** start **

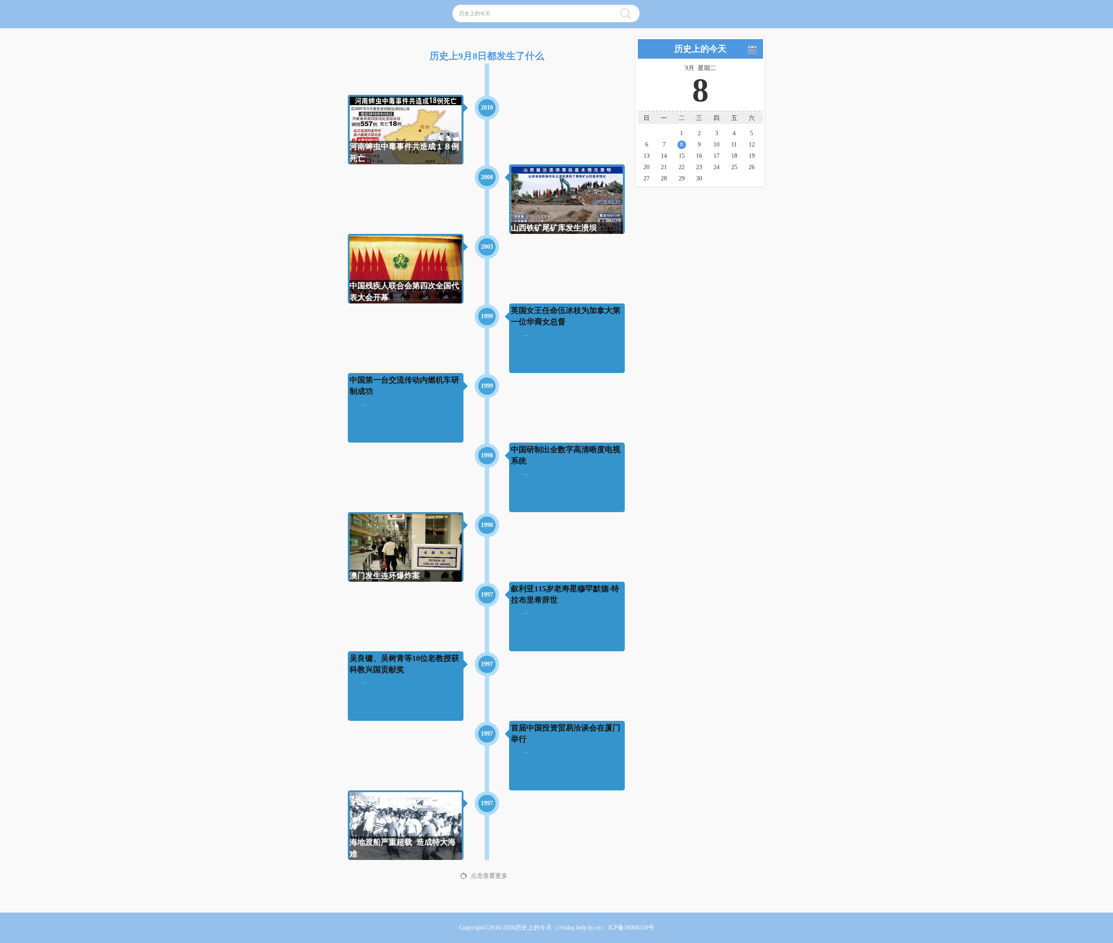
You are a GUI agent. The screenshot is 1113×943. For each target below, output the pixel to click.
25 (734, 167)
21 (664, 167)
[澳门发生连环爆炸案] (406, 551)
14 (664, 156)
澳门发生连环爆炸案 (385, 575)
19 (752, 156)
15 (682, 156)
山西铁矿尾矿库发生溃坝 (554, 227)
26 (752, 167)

** end **
** start **

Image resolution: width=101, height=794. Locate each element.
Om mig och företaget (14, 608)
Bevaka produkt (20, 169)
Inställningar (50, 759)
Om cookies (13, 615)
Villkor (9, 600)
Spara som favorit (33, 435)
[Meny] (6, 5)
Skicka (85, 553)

** end **

Copy the entries above exactly, starting with the line that contains "Bevaka produkt (20, 169)" and ending with the line that contains "Skicka (85, 553)", both lines included.

Bevaka produkt (20, 169)
Inställningar (50, 759)
Om cookies (13, 615)
Villkor (9, 600)
Spara som favorit (33, 435)
[Meny] (6, 5)
Skicka (85, 553)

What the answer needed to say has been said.